Phillips often deploys the middle passage as a metaphor for the psychological state of homelessness associated with migrancy. In A Distant Shore, two intersecting narratives about an African refugee and a divorced English woman show how the term "stranger" does not apply to immigrants alone. "England has changed," observes Dorothy, a retired schoolteacher, about the former mining town where she grew up and to which she has now returned. "These days it's difficult to tell who's from around here and who's not. Who belongs and who's a stranger. It's disturbing. It doesn't feel right" (3). Here the sense of homelessness applies to a middle-aged English woman who is estranged from a hometown that offers her no asylum, equal to its treatment of the lone black inhabitant, Solomon Bartholomew. Their shared state of mind makes them shipmates in the turbulent national waters. The white woman is also connected to the black man as the potential recipient of his story. "This is a woman to whom I might tell my story," he thinks. "If I do not share my story, then I have only this one year to my life. I am a one-year-old man who walks with heavy steps. I am a man burdened with hidden history" (266). Since Solomon is beaten to death before he has the opportunity to share his story with Dorothy, the moment for bridging the colonial divide through an unburdening of history is lost. The English nation remains broken and disjointed, like the novel's narrative. Only in the second half does the reader learn that Gabriel, an African refugee, and Solomon, the night watchman at the housing development in which Dorothy lives, are one and the same person.

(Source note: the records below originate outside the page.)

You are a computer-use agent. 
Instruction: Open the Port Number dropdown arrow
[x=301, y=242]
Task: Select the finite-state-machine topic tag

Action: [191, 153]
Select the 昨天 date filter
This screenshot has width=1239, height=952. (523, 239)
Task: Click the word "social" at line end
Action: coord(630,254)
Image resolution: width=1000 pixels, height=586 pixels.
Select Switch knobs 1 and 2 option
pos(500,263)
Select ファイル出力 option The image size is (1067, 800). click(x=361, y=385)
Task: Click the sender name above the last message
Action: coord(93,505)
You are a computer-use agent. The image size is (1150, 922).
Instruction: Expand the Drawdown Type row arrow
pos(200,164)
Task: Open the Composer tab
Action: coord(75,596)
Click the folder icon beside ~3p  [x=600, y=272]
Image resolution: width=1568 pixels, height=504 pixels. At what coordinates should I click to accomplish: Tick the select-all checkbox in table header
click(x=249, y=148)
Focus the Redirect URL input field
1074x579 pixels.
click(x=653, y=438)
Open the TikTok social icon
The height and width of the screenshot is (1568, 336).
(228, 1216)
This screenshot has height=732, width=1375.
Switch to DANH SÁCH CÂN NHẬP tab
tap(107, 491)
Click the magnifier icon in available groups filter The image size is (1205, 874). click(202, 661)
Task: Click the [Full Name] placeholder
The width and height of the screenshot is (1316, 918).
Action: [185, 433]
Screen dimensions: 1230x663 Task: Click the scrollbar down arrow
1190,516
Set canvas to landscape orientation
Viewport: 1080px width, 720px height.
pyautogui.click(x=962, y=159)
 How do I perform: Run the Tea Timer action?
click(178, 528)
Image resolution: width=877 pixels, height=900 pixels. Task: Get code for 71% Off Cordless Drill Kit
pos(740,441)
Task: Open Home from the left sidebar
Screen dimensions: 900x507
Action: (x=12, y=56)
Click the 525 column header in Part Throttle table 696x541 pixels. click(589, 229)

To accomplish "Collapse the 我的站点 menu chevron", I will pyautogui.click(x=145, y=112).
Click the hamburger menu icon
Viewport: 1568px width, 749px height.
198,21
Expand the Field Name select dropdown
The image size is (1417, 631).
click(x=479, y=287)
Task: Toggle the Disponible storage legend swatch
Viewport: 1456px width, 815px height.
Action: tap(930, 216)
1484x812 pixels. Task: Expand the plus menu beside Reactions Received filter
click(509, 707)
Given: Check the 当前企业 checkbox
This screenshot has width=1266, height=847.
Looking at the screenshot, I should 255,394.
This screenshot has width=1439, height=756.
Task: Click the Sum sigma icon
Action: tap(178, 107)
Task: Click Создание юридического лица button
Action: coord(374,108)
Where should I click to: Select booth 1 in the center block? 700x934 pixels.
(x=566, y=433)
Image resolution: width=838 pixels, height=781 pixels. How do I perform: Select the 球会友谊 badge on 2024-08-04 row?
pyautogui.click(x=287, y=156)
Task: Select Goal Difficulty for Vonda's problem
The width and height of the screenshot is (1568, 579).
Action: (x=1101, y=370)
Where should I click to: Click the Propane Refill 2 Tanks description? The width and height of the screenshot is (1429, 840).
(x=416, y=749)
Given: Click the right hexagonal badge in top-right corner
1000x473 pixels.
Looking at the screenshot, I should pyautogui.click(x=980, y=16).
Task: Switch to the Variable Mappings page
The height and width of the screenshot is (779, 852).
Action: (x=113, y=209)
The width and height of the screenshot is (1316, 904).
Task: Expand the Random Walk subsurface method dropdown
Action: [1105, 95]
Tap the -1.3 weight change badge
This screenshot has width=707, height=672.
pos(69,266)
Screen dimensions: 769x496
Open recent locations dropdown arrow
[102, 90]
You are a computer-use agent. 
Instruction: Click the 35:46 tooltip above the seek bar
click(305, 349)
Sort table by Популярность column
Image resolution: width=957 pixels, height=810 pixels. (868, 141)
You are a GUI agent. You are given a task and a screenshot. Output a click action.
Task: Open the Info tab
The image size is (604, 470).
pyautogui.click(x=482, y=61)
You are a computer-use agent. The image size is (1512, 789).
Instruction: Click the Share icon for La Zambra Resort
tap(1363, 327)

Solomon, whose real name is Gabriel, comes from a war-ravaged African country that is not explicitly identified. He claims to have belonged to a smaller tribe that was disliked for controlling most of the businesses in the capital city and their tribal land in the south. After a member of his tribe becomes president, there is a military coup and soldiers begin killing his people. His father sends him to join rebel troops in the south, where he trains in the bush for guerilla warfare. Although Gabriel refuses to kill the villagers his captain denounces as traitors, government troops destroy his entire family in revenge anyway. After witnessing the massacre of his family from the concealed space of a cupboard, he pays his uncle to smuggle him out of the country.

Phillips places Gabriel's journey out of Africa within the memory of the middle passage. The discomfort Gabriel experiences evokes images of the hardships slaves were made to endure in their long and arduous trip to the Americas. The first leg of his journey is in the back of a truck, where he is made to lie down alongside other people concealed under a heavy tarpaulin:

As the engine roars to life, Gabriel realizes that, trussed as they are like cargo, this first part of their journey is not going to be pleasant. He can feel the dampness of other men's perspiring bodies, and it is not possible to distinguish whose arm or leg is pressing up against him (84).


The truck's cramped quarters conjure up that infamous line drawing from Thomas Clarkson's History of the Rise, Progress, and Accomplishment of the Abolition of the Slave Trade (1808) of a cross-section of the slave ship Brookes depicting shackled slaves packed sardine-style into its hull. Whereas in the past, African slaves had only further misery awaiting them on the other side, Gabriel anticipates a better future: "He knows that if he is lucky the past will soon be truly past, and that with every gasp of the acrid air beneath the heavy tarpaulin, life is taking him beyond this nightmare and to a new place and a new beginning" (84). These words, which allude to a linear model of history underpinning post-Enlightenment narratives of progress, are undermined by the novel's temporal structure.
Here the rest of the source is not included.